Equifax data breach timeline
On July 29, 2017, Equifax announced that it had been the victim of a data breach that may have affected 143 million US customers. According to Equifax, the hackers accessed sensitive information such as names, social security numbers, birth dates and addresses. The company has not yet released a date on when the breach may have occurred.
Equifax first learned of the breach on July 27th and began notifying victims on September 6th. The company has set up a website where people can learn more about the hack and sign up for credit monitoring services.

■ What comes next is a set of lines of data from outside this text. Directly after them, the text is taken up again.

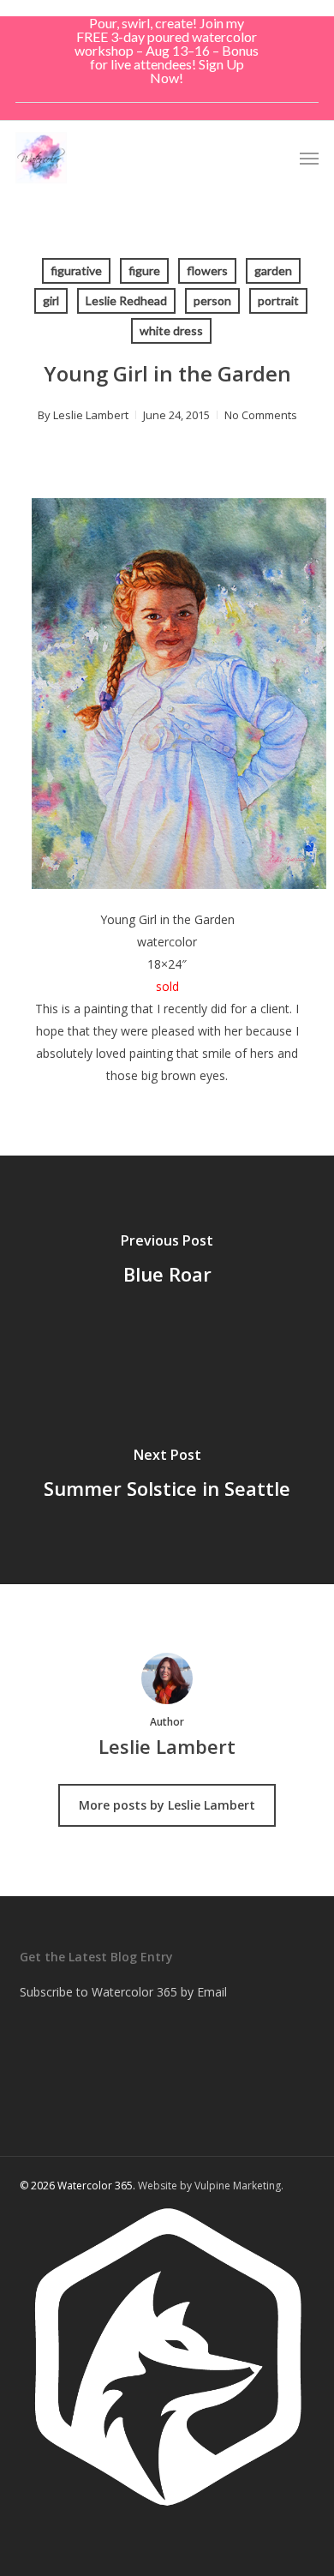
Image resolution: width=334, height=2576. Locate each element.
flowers (207, 270)
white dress (171, 330)
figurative (76, 270)
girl (51, 300)
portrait (278, 300)
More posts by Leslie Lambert (167, 1805)
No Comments (260, 415)
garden (273, 270)
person (212, 300)
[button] (309, 157)
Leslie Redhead (126, 300)
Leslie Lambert (90, 415)
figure (144, 270)
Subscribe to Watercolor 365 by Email (123, 1992)
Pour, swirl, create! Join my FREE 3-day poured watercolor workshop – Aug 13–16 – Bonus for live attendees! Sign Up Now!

According to Bloomberg, Equifax executives were aware of a “high-risk” cyberattack against its systems in early May but did not report it to regulators. The company is currently facing multiple lawsuits from consumers who allege negligence in its handling of the data breach.
Equifax security measures
Equifax is one of the world’s largest credit reporting agencies. On July 29, 2017, they announced that they had been the victim of a data breach that impacted 143 million Americans. The breach was discovered on July 29th and it was not made public until September 7th.
How did this happen?
Equifax was supposed to be using a third-party provider to help protect their data but apparently this didn’t happen. Equifax also failed to install proper security measures on their systems which allowed hackers access to the information.

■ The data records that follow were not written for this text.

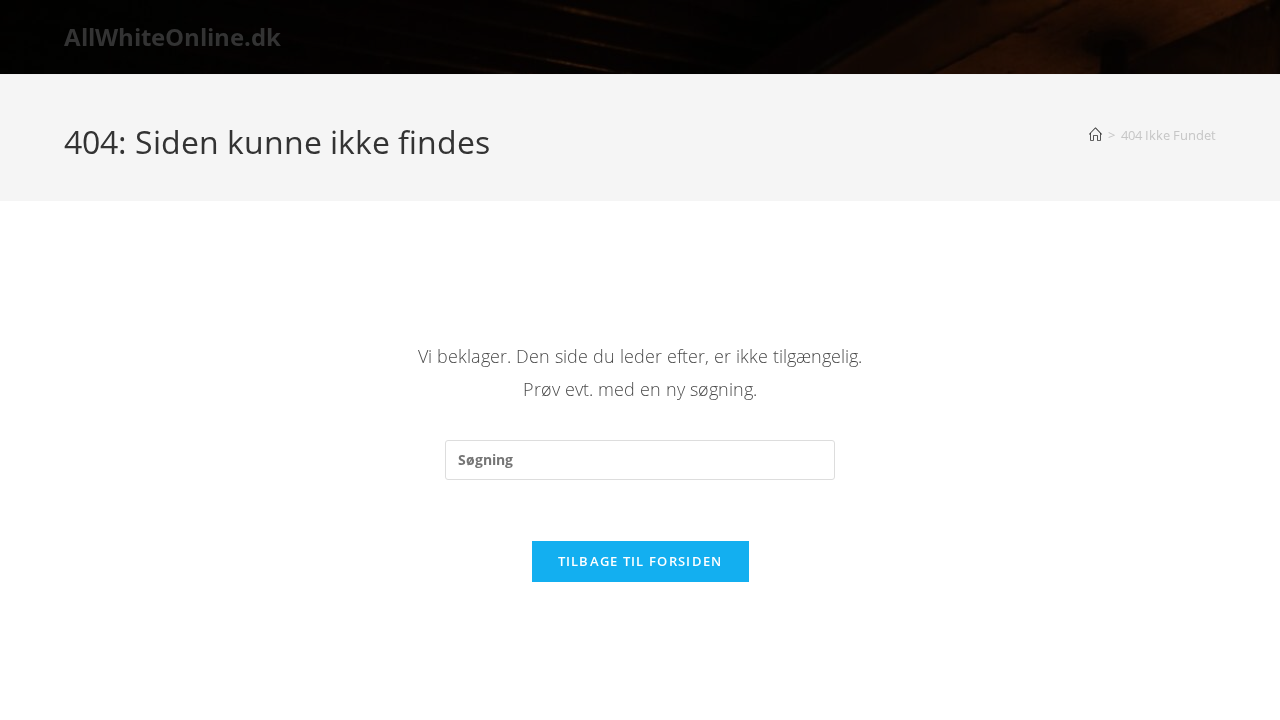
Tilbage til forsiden (640, 561)
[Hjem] (1095, 135)
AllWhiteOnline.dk (172, 36)
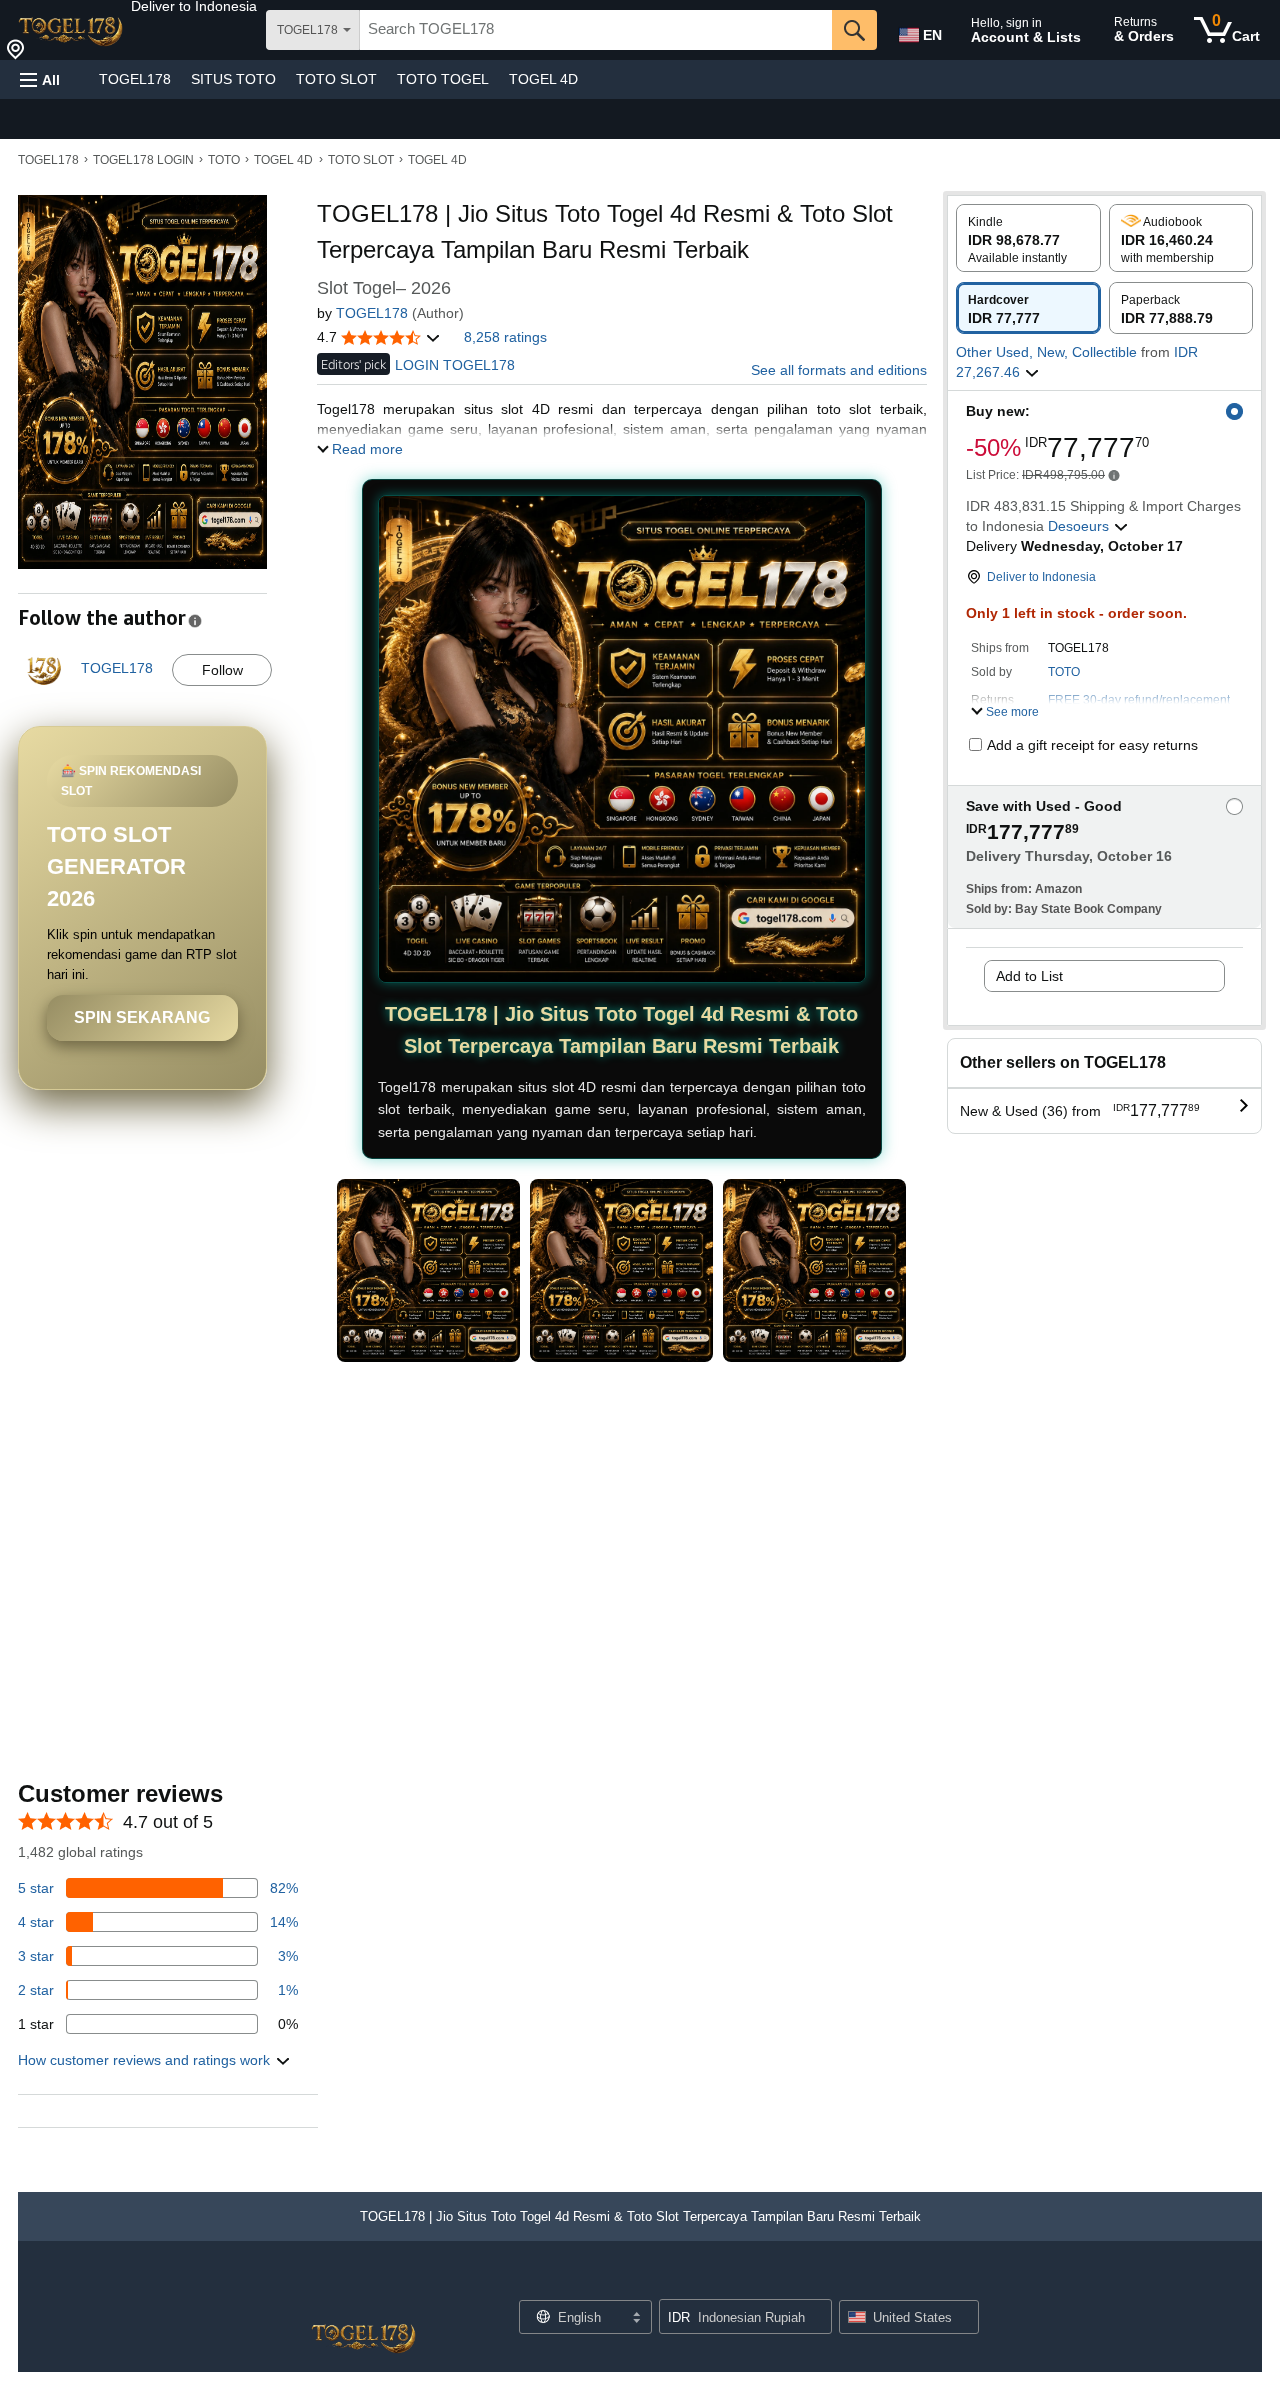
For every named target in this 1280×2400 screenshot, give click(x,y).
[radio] (1028, 238)
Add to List (1029, 976)
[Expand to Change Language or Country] (636, 2319)
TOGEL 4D (543, 79)
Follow (222, 670)
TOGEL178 (135, 79)
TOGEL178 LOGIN (143, 160)
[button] (194, 6)
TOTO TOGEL (443, 79)
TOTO (224, 160)
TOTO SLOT (336, 79)
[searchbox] (596, 30)
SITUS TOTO (233, 79)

What were the consequences of the data breach?
The incident has led to massive changes for Equifax including being taken over by a criminal enterprise investment firm, providing free identity theft protection for a year to everyone affected by the breach, and paying $700 million in fines. Additionally, they have been forced to change their CEO and CTO as well as their board of directors.
Equifax stock price drops after data breach
Equifax stock price drops after data breach
The Equifax data breach that occurred on September 7, 2017 has had a significant impact on the company’s stock price. The stock plummeted by 6% on September 8th, the day of the public announcement of the breach. On September 14th, Equifax announced that an additional 2.5 million individuals had been impacted by the data breach. This brings the total number of individuals potentially impacted to more than 143 million. The revelation has caused many people to question why Equifax did not detect this attack earlier and whether they are at risk.

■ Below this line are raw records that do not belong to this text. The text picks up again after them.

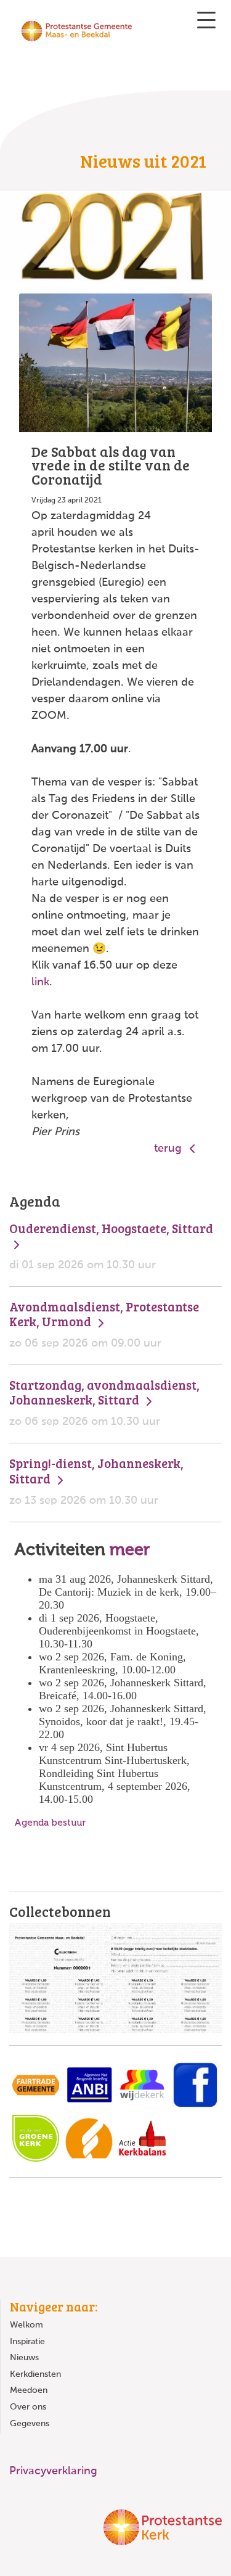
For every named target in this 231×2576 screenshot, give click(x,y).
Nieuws (24, 2357)
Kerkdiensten (35, 2374)
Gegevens (29, 2423)
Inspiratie (27, 2341)
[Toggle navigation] (206, 20)
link (40, 982)
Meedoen (28, 2390)
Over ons (28, 2407)
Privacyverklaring (53, 2471)
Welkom (26, 2325)
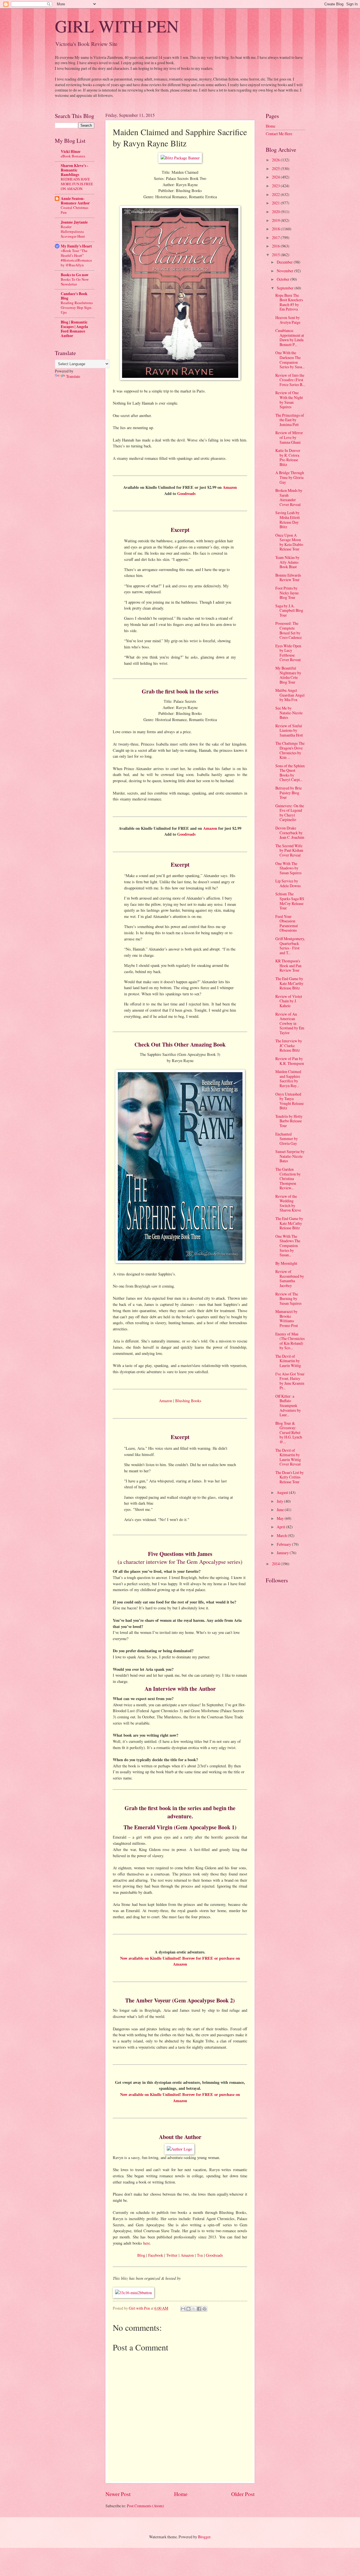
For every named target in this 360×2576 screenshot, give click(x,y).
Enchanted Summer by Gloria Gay (286, 1138)
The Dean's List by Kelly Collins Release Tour (289, 1477)
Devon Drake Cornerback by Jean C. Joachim (289, 832)
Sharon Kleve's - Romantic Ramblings (74, 170)
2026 (276, 159)
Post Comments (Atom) (145, 2505)
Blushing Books (188, 1400)
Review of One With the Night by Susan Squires (289, 399)
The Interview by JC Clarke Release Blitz (288, 1045)
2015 (276, 254)
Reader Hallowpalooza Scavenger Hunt (73, 231)
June (281, 1509)
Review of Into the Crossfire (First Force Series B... (290, 380)
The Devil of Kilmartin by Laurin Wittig (288, 1360)
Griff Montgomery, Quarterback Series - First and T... (290, 945)
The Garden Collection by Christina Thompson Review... (288, 1178)
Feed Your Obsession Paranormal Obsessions (286, 923)
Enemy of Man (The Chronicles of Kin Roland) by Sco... (290, 1341)
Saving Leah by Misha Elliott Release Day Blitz (287, 519)
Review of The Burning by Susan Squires (288, 1298)
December (285, 262)
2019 (276, 220)
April (281, 1526)
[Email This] (183, 2309)
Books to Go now (75, 275)
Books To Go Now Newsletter (75, 282)
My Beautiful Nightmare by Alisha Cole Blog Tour (288, 675)
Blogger (204, 2536)
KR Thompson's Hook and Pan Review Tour (288, 965)
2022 (276, 194)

Equifax is one of the three major credit reporting agencies in the United States. Their services include helping businesses verify someone’s creditworthiness and providing access to credit reports. On July 29th, 2017, it was reported that a security vulnerability had been discovered in Equifax’s software that could have allowed hackers to gain access to personal information such as names, Social Security numbers, and birthdates. The vulnerability was patched on July 30th but was not detected until March 13th, 2018 when it was reported by CNN Money. It is still unknown who is responsible for this attack or what their motives might have been.
Equifax is one of the largest credit rating agencies in the United States, with more than 2 million consumers as of September 30, 2018. On July 29th, 2018, Equifax announced that they had been hacked and data from 143 million Americans may have been compromised. The hack happened on July 13th, but the company didn’t disclose it until July 29th.
On September 7th, Equifax announced a $700 million dollar settlement with the US Department of Justice for their role in not disclosing the hack earlier. Part of this settlement will go to victims of the breach who have filed a class-action lawsuit against the company. As part of the settlement, Equifax also agreed to install new security measures and regularly monitor their systems for any unauthorized access or activity.